We estimate the profitability of the top six PSBs under our coverage to rise to Rs 1.7 trillion by FY26 from Rs 573 billion in FY22 and from collective losses in FY18.
We thus estimate a 22% earnings CAGR over FY23-26, with RoA/RoE improving to 1.2%/17.9% by FY26.
Across the banking sector, deposit growth has remained sluggish in the past few years but has seen some growth revival in the past few quarters.
The uptick in deposit growth is mainly attributed to higher interest rates offered by banks and their intense efforts in mobilizing deposits.
PSBs will continue to benefit from their established distribution network, strong geographical presence, and improved digital initiatives. Overall, we expect PSBs to report a ~10% CAGR in deposits over FY23-26.
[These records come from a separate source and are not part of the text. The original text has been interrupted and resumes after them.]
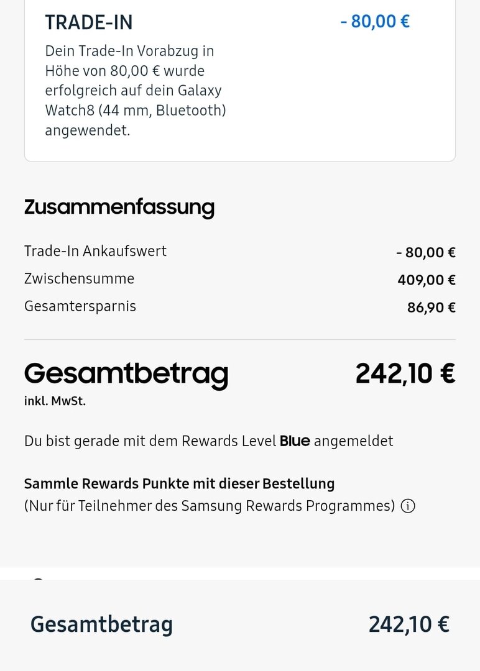
Task: Click the large bold 242,10 € total
Action: point(405,373)
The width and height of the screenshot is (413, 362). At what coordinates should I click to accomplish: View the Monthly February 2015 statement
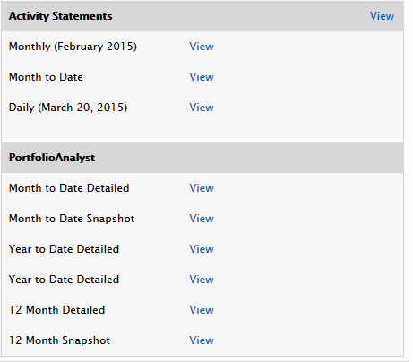[x=202, y=47]
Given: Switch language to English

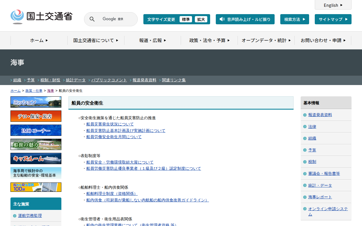Looking at the screenshot, I should tap(333, 5).
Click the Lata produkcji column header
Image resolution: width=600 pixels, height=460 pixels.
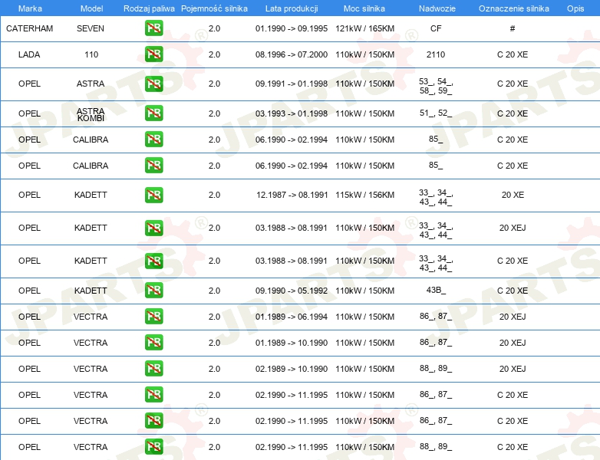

Most PSBs are well positioned in terms of liquidity, with their LCR well above the regulatory requirement of 100% (135-160%), indicating their resiliency and competitive advantage over their private peers, especially in the current rate environment. PSBs saw margin compression in 1HFY24, with varying trends across banks.We, however, note that overall, PSBs have been able to maintain better margins as a significant proportion of their loans are linked to MCLR (6-12 months’ tenure), which has led to lagged re-pricing of advances portfolio.
We believe that while the cost of deposits will keep inching up for the sector, PSBs overall will be able to report resilient margins, benefitting from the residual MCLR re-pricing of their lending portfolio.
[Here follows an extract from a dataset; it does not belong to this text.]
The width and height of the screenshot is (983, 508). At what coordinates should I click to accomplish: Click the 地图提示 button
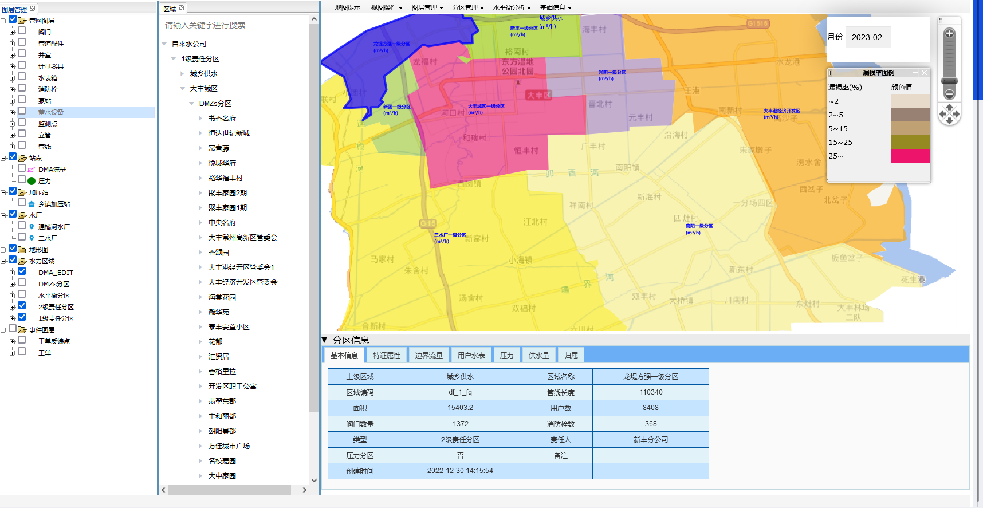[347, 7]
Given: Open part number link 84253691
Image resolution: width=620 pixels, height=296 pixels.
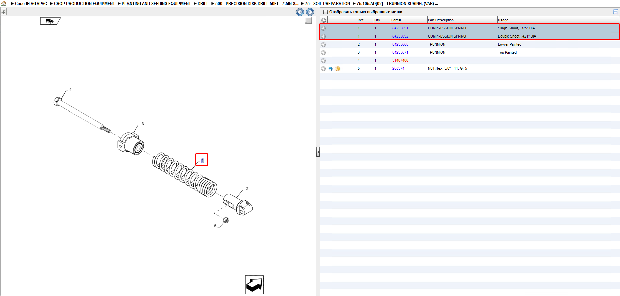Looking at the screenshot, I should pyautogui.click(x=400, y=28).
The Indian Banks Association (IBA) has recently concluded wage negotiations and has agreed to a wage hike of 17% in the 12th bi-partite settlement, effective from 1st Nov’22.
Most PSBs have made provisions of around 14-18% toward employee and retirement-related expenses and will thus have limited impact from this settlement barring SBI.
With the headcount remaining under control and productivity gains kicking in, we expect controlled cost ratios over the coming years.
We estimate the cost-to-income ratio to moderate over FY23-26E thus enabling banks to sustain healthy RoA.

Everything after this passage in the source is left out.